To learn more about these courses, please see the course web pages:

I encourage readers to review the syllabi and course materials. There is quite a large body of material in place that we plan to expand into textbook-level treatments in the near future. We also plan to write a journal article documenting our experiences with these courses.

I am very grateful to my colleagues Guy Blelloch, Dan Licata, and Frank Pfenning for their efforts in helping to develop the new introductory curriculum at Carnegie Mellon, and to the teaching assistants whose hard work and dedication put the ideas into practice.

Update: Unfortunately, the homework assignments for these courses are not publicly available, because we want to minimize the temptation for students to make use of old assignments and solutions in preparing their own work.  I am working with my colleagues to find some way in which we can promote the ideas without sacrificing too much of the integrity of the course materials.  I apologize for the inconvenience.

Some Thoughts on Teaching FP

April 17, 2011

A number of people have asked some very good questions about the details of how we teach certain concepts in our new functional programming class for freshmen at Carnegie Mellon.  Rather than spray responses among the various comments, I’ll summarize a few major points here in hopes of helping others who may wish to teach a similar course.  So this post is not really meant for a broad audience, but rather for the specialist; feel free to skip it if it seems too focused for your interests.  I promise to write some more controversial material of more general interest soon!  Meanwhile, here are a few thoughts presented in no particular order of importance.

Because the class is intended for beginners, we start from scratch with a language-based model of computation.  This means that, with one regrettable misstep on our part, we never talk about extra-linguistic concepts like “run-time stacks” or “compilers.”  The students are taught to think in terms of the language itself, and to reason directly about both the correctness and efficiency of the code they actually write, not the code that it allegedly compiles to or translates to.  One beautiful feature of the language-based approach is that we start with a very familiar model of computation, the evaluation of polynomials over the reals.  It’s very familiar for all students, and I think they find it very satisfying precisely because it has a direct computational flavor.  You plug in for variables and simplify, and out comes the answer.  We can draw on this as our starting point; programs are just generalized polynomials.  In particular, in a functional language variables are variables: the mathematical concept of variables, which is given meaning by substitution, is precisely the programming concept of variable.  It’s not analogous, it’s the same.  So we can draw on their experience and ask them to prove things about programs using methods that build directly on what they already know.  It’s extremely natural, and very beautiful, and leads easily to an integrated view of mathematics and programming.  Moreover, it’s a level playing field.  Students with prior “programming experience” are, if anything, at a disadvantage, because they think they know things that are either wrong or inapplicable.  One consequence is gender equity, because even with American society being what it is, the women have no particular disadvantage with respect to the men when it comes to our style of thinking and programming.  It’s a win-win-win situation.
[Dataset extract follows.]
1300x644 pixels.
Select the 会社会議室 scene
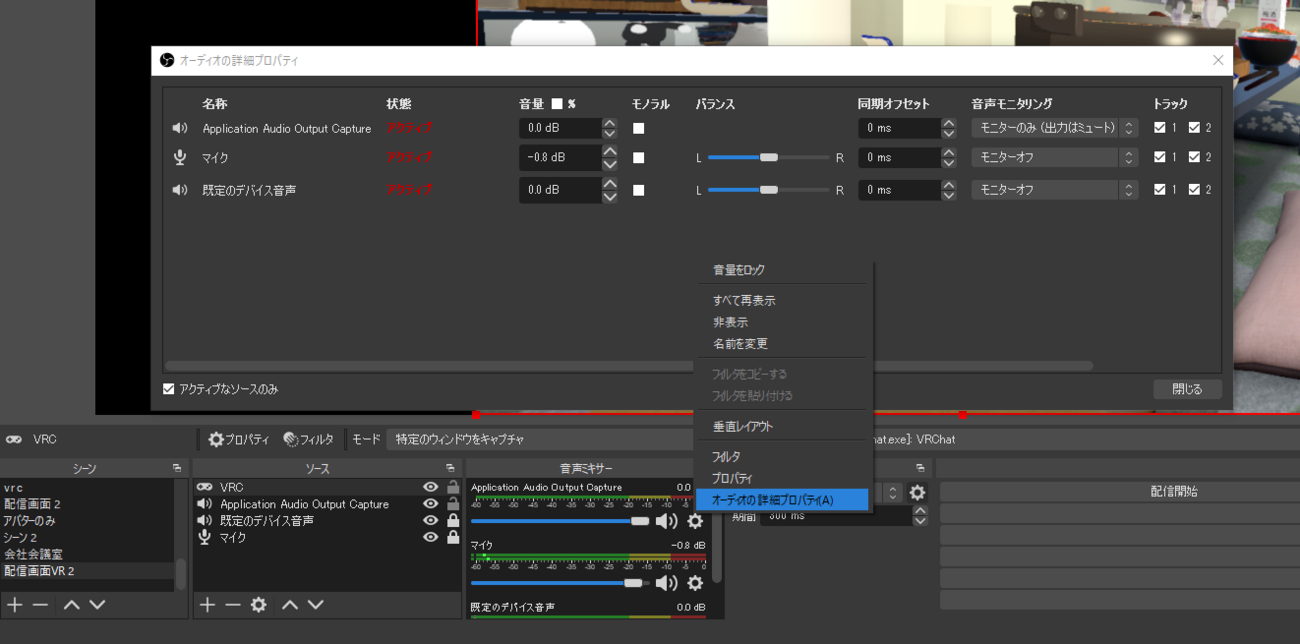pos(34,554)
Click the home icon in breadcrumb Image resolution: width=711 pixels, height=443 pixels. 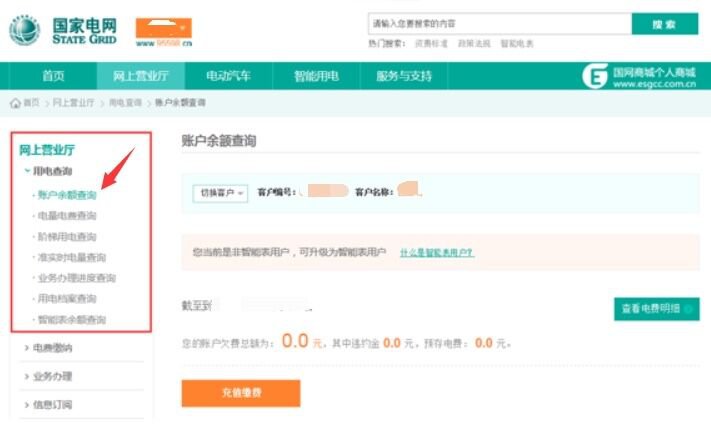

Moving to a more technical level, the use of structural operational semantics is indispensable for providing a rigorous foundation for understanding program execution, reasoning about program correctness, and for defining a cost model to support reasoning about asymptotic complexity.  There is no substitute for this!  Without a crisp formulation of the semantics of the language, it is impossible to discuss any of these issues in a meaningful and technically precise way.  With it you can readily resolve any questions about “what happens if …”, giving the students a tool that they can use themselves to answer such questions.  Moreover, as program verification becomes more important in industrial practice, as well as academic research, it is essential that students be educated in the tools of semantics.  Structural operational semantics is very easy to teach, and presents no problems for the students.  We just use it, and they get it without any fuss or bother.  It is a natural extension of their experience with high school algebra.  Be not afraid of using these tools to teach programming!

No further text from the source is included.